EXERCISE GOAL. Skip all pictures. Set down only the lines starting at the line containing "Screen dimensions: 434x158" and running to the end of the listing.

------------------------------------

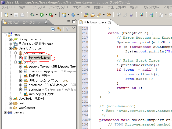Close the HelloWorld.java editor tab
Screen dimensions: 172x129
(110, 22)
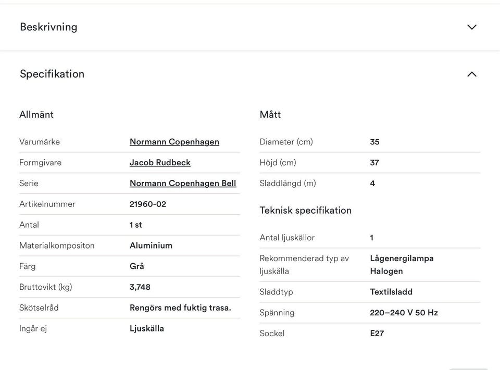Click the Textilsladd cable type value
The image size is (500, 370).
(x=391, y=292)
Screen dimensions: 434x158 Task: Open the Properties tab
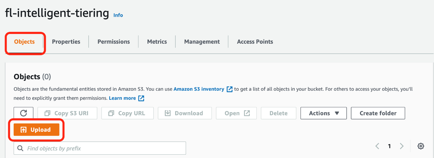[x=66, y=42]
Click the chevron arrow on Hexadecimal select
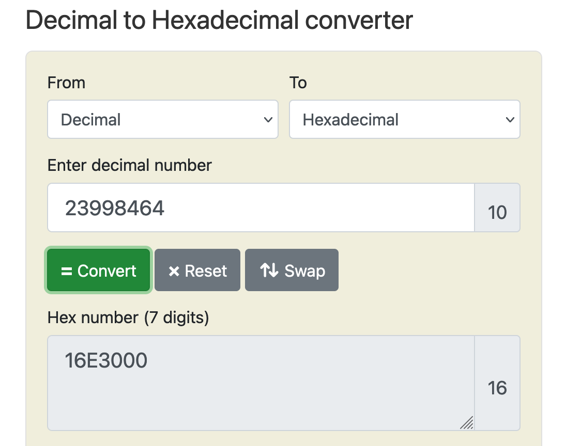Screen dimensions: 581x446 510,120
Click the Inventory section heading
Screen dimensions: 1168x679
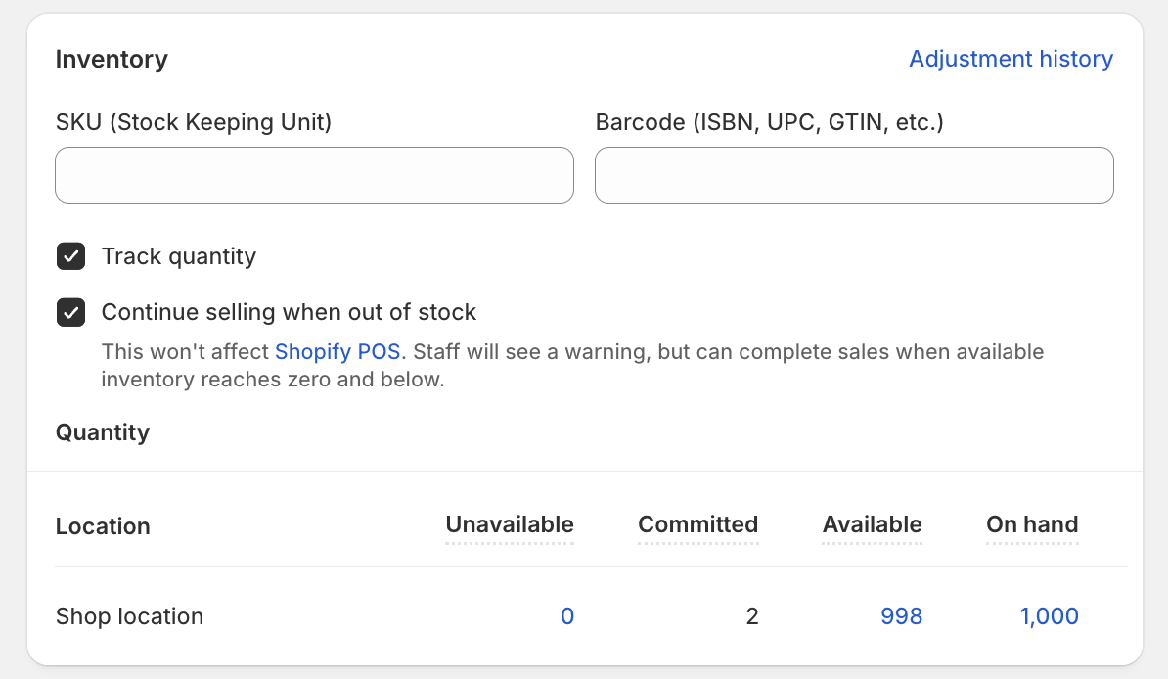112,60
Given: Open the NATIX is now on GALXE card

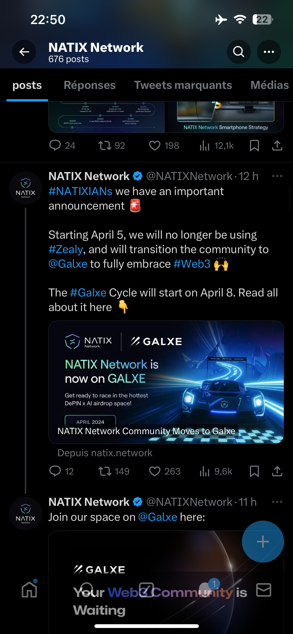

------------------------------------

REPLY TO THE EXERCISE.
Screen dimensions: 434x158 Task: Open the Properties tab
[x=66, y=42]
Click the chevron arrow on Hexadecimal select
Screen dimensions: 581x446 510,120
Click the Inventory section heading
Screen dimensions: 1168x679
112,60
Given: Open the NATIX is now on GALXE card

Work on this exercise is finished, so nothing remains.